The emission began during the weekend 23-24 August and the factory's operator, the Institute of Radioelements (IRE), informed safety regulators at 5.30pm on 25 August. An official from the Federal Agency for Nuclear Control (Fanc) travelled immediately to the plant, at Fleurus about 40 km south of Brussels, and ascertained that 40 GBq of radiation had passed through the chimney. It was then decided that the factory should be shut down.
Iodine-131 is a product the plant produces for medical diagnosis and therapy applications. It also manufactures the radioactive elements xenon-133, yttrium-90 and rhenium-188 for similar uses as well as molybdenum-99/technetium-99m for cancer treatment.
Fanc's French counterpart was informed of the incident on 27 August, while an alert via the Europe's Ecurie system was sent very early this morning. Sharing information from the alert, Spanish authorities said a person who remained at the facility's perimeter fence would receive a maximum radiation dose of 0.10 mSv - one tenth of the standard regulatory annual dose limit for a member of the public. For comparison, the typical limit for workers in a nuclear plant is around 20 mSv, with up to 50 mSv in a single year. Workers at IRE received no additional exposure.

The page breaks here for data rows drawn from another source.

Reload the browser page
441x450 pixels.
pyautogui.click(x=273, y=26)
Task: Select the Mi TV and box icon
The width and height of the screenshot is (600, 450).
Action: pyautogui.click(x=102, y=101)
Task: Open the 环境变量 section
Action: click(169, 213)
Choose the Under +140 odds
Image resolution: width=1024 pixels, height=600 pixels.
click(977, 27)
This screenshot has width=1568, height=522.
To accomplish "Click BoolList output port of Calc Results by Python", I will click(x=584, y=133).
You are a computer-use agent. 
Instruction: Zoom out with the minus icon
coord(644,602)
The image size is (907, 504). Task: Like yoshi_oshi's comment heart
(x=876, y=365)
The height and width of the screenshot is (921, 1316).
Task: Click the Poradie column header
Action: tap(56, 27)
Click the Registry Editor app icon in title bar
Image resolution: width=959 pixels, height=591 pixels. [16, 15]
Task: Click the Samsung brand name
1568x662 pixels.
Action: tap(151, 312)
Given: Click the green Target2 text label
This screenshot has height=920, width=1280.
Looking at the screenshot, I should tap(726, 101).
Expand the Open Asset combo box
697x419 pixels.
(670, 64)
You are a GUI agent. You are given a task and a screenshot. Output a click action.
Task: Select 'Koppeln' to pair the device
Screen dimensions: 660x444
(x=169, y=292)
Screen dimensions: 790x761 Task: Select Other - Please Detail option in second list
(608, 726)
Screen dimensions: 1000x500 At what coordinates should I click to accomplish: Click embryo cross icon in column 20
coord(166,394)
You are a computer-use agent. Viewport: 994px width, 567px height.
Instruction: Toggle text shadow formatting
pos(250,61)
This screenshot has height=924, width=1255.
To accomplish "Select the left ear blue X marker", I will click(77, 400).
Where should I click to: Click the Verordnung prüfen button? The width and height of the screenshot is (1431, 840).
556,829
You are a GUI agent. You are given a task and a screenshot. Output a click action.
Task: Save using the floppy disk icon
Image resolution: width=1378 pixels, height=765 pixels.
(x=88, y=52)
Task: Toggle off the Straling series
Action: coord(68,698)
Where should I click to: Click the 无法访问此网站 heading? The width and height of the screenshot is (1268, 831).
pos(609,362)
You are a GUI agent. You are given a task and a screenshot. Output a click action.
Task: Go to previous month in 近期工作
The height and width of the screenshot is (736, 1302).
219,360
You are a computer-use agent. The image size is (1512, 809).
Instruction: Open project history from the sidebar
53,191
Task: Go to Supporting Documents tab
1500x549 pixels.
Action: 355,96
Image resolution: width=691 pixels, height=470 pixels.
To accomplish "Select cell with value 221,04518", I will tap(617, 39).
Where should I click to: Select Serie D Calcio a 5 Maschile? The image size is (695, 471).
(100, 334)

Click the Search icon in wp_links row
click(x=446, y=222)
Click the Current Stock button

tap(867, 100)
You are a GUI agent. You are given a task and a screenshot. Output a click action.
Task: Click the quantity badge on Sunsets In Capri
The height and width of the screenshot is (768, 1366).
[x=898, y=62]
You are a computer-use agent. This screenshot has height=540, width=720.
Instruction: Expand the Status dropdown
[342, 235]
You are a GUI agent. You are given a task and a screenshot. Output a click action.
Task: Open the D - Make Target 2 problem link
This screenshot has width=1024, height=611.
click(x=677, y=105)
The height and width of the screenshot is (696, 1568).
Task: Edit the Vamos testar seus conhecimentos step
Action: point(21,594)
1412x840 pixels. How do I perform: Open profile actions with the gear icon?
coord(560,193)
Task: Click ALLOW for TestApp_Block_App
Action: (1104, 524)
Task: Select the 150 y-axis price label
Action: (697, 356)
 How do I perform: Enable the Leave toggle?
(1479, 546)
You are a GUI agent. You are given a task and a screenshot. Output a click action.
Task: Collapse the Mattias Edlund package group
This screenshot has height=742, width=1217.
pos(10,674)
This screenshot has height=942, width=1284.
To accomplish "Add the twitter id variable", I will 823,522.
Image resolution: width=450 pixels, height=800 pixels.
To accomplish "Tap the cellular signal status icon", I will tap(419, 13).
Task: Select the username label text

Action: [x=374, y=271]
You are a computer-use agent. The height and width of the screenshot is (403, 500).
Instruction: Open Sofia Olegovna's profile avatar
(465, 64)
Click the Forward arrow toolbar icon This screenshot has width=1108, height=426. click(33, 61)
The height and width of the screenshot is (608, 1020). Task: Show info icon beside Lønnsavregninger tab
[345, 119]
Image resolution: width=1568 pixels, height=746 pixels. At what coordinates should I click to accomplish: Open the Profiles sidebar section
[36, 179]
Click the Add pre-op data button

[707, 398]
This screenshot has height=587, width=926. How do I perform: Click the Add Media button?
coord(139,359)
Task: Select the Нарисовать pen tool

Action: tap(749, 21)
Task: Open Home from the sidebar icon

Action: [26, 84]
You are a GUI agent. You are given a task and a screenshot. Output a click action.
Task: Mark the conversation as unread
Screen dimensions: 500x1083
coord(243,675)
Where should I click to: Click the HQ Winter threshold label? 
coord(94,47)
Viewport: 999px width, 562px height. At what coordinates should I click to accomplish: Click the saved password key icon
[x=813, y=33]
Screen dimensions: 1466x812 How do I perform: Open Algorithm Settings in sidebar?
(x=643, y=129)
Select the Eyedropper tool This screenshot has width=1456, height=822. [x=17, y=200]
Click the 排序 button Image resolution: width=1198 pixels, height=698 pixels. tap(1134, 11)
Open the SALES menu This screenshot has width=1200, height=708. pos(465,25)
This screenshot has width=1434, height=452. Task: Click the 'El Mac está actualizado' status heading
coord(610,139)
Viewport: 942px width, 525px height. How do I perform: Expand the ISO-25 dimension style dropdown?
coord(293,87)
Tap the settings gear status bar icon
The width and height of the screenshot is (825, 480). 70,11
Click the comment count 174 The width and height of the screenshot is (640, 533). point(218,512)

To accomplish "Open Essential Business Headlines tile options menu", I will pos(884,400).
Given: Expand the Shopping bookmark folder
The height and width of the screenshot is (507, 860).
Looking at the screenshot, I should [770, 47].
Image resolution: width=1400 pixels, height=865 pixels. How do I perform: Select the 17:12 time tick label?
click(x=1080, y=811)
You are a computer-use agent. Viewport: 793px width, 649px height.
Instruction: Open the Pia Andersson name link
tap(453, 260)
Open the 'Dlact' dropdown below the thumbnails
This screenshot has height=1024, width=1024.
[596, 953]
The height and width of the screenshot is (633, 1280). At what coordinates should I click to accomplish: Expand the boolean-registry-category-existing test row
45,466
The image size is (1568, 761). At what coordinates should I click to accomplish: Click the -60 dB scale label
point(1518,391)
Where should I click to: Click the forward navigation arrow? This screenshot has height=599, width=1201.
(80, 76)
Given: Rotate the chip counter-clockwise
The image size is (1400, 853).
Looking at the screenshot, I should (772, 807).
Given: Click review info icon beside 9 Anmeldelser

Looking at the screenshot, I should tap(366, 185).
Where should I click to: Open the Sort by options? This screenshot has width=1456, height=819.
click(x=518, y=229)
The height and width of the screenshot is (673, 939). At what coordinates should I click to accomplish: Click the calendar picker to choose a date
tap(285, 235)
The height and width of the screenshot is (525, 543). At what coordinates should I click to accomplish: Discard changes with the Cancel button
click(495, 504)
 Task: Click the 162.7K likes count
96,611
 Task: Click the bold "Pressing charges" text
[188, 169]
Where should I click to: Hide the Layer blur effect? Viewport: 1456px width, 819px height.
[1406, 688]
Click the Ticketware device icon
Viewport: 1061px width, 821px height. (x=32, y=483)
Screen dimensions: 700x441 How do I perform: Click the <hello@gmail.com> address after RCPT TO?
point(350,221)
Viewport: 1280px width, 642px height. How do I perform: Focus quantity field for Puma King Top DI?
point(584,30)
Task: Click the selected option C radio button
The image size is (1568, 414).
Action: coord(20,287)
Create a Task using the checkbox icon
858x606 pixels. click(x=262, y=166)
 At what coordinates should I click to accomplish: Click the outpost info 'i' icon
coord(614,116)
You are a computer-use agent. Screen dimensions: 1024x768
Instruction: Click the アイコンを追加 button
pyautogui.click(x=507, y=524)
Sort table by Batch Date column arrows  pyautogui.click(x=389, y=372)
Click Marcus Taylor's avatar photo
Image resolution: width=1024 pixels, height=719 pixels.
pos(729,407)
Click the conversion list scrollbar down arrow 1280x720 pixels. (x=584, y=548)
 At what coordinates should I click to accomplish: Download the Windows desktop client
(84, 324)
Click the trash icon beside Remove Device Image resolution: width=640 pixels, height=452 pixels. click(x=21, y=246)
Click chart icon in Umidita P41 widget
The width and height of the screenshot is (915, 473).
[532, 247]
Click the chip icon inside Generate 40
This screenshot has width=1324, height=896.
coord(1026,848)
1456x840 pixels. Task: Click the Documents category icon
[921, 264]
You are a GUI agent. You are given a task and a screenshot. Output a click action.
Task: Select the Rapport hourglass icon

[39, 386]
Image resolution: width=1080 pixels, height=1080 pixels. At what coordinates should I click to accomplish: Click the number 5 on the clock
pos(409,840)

Despite the low levels of radiation involved, Fanc discovered some elevated readings on grass near the plant and advised nearby residents not to eat leafy vegetables or use rainwater from their gardens. Drinking fresh milk from the area was discouraged. Iodine-131 has a half life of eight days.
Not far from the Belgian border, France's Chooz nuclear power plant has heightened its environmental monitoring but has not detected anything abnormal.
Because the incident involved a release of radiation beyond a plant boundary it has been given a preliminary rating on the International Nuclear Events Scale of 3, a 'major incident'. This could be subject to revision, however, as that rating would normally require greater potential radiation exposure.
The cause of the release is as yet unknown.